▶ [WHAT THE TASK ASKS]: Pick out every row below that contains the word "from", matching case exactly, and copy each one in full.

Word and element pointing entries
Start
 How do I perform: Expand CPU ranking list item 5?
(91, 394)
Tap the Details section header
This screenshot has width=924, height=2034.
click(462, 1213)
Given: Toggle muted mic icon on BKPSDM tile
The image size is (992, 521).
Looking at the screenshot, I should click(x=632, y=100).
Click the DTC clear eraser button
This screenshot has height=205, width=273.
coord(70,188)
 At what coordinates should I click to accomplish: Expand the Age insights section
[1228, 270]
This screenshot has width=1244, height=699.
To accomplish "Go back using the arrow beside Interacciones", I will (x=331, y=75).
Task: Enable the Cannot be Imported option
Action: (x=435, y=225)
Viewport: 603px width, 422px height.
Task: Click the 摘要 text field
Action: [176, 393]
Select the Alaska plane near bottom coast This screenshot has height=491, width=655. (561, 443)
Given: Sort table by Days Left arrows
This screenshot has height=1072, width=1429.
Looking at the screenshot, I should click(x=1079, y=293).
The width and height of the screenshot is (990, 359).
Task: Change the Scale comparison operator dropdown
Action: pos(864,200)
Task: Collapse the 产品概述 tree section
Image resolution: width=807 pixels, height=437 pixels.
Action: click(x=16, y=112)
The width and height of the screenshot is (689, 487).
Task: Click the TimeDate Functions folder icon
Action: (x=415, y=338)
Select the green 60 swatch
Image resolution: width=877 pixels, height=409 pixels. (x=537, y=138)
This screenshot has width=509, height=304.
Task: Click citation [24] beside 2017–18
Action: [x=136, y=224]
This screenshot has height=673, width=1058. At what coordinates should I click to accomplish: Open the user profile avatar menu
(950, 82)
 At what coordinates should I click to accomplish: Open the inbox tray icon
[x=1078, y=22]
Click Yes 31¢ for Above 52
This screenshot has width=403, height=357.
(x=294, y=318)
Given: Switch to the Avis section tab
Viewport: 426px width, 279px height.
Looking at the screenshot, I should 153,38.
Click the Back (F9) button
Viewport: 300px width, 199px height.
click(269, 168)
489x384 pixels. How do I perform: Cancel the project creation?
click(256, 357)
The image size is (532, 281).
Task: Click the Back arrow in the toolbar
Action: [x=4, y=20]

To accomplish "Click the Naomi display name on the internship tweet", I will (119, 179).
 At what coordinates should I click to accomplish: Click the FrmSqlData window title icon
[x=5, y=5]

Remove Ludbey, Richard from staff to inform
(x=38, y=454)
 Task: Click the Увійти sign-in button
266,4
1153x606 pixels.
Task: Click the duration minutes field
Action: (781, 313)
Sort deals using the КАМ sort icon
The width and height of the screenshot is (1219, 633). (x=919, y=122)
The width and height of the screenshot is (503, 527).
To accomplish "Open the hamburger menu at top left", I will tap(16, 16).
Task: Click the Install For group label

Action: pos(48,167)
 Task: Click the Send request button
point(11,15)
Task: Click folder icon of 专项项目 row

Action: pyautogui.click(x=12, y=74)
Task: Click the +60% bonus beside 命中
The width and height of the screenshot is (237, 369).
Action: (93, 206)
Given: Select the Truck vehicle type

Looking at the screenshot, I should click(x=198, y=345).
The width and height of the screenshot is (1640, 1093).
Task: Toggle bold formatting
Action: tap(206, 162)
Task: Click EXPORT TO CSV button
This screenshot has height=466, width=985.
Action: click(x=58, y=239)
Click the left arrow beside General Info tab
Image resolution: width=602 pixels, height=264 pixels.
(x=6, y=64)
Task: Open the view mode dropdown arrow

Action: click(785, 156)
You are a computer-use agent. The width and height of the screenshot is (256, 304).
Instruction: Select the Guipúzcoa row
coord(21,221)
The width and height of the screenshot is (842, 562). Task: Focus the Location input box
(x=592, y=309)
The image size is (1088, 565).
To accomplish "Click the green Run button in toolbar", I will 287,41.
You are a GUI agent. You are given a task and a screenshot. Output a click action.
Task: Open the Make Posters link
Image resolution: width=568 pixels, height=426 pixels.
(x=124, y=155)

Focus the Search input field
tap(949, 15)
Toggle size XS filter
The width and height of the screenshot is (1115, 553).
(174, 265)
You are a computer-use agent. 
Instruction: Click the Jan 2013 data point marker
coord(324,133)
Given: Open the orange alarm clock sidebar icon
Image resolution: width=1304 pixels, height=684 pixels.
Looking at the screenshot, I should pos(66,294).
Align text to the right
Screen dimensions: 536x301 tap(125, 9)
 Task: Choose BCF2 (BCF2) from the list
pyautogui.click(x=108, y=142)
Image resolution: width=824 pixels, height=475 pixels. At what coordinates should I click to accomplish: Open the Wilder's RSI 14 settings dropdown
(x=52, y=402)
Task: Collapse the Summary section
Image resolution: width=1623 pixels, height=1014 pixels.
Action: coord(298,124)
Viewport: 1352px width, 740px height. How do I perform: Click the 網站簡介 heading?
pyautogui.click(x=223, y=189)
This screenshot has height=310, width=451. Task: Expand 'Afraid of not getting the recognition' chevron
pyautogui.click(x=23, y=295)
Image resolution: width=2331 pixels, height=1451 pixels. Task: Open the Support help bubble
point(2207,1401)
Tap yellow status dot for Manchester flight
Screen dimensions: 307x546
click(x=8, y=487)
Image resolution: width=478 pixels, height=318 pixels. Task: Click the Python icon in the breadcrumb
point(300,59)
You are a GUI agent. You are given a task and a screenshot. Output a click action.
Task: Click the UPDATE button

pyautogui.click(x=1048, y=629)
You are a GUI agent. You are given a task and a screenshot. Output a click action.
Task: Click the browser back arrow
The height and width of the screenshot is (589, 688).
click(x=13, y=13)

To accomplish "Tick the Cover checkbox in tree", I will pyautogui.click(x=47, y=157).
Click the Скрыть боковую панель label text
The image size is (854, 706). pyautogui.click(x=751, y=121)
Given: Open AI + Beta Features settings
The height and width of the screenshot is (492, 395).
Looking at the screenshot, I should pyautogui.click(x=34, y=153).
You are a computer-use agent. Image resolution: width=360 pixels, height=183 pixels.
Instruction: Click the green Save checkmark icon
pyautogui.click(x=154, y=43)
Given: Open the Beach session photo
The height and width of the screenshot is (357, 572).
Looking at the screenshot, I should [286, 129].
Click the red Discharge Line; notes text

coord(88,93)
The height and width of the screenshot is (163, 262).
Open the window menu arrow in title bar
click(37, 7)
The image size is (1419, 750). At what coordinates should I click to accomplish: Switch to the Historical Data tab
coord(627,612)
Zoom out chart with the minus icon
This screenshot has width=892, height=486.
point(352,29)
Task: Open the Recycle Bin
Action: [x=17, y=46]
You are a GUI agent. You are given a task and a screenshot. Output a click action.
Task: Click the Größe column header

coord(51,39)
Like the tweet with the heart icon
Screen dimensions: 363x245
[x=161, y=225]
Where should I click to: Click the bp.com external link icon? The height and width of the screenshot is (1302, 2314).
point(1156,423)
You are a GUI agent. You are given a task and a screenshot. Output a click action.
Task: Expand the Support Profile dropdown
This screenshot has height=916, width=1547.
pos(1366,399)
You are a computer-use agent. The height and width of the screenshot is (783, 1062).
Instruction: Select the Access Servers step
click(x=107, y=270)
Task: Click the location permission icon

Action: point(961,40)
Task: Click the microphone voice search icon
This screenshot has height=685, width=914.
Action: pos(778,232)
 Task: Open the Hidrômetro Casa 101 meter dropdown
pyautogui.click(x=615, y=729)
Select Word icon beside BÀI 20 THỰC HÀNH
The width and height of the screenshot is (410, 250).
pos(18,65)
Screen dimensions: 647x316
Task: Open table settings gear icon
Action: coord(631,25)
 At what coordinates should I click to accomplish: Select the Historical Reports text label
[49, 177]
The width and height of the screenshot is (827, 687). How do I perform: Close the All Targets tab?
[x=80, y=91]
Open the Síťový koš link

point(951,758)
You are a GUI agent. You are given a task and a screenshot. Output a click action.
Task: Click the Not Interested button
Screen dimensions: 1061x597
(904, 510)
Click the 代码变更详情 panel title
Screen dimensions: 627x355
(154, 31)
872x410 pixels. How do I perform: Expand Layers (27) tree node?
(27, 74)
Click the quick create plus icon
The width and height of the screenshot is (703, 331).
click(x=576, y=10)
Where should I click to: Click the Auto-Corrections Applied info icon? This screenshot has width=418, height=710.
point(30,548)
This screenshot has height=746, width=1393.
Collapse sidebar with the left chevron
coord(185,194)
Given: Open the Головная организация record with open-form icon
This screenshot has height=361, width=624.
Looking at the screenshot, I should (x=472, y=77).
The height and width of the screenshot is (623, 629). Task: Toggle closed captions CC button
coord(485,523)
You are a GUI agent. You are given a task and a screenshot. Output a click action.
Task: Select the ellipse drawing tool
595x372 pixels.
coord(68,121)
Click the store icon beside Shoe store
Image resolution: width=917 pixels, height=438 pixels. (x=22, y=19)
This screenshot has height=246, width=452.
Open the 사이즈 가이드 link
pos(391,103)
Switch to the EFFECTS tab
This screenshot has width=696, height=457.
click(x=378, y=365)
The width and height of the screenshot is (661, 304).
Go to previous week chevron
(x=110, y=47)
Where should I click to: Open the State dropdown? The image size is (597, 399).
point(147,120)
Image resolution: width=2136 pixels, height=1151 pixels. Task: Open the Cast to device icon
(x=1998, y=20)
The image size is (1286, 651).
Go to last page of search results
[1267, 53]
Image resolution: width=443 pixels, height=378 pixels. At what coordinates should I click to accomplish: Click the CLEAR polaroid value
End
▶ [RESPONSE TO THIS EXERCISE]:
Remove Ludbey, Richard from staff to inform
 Task: Choose BCF2 (BCF2) from the list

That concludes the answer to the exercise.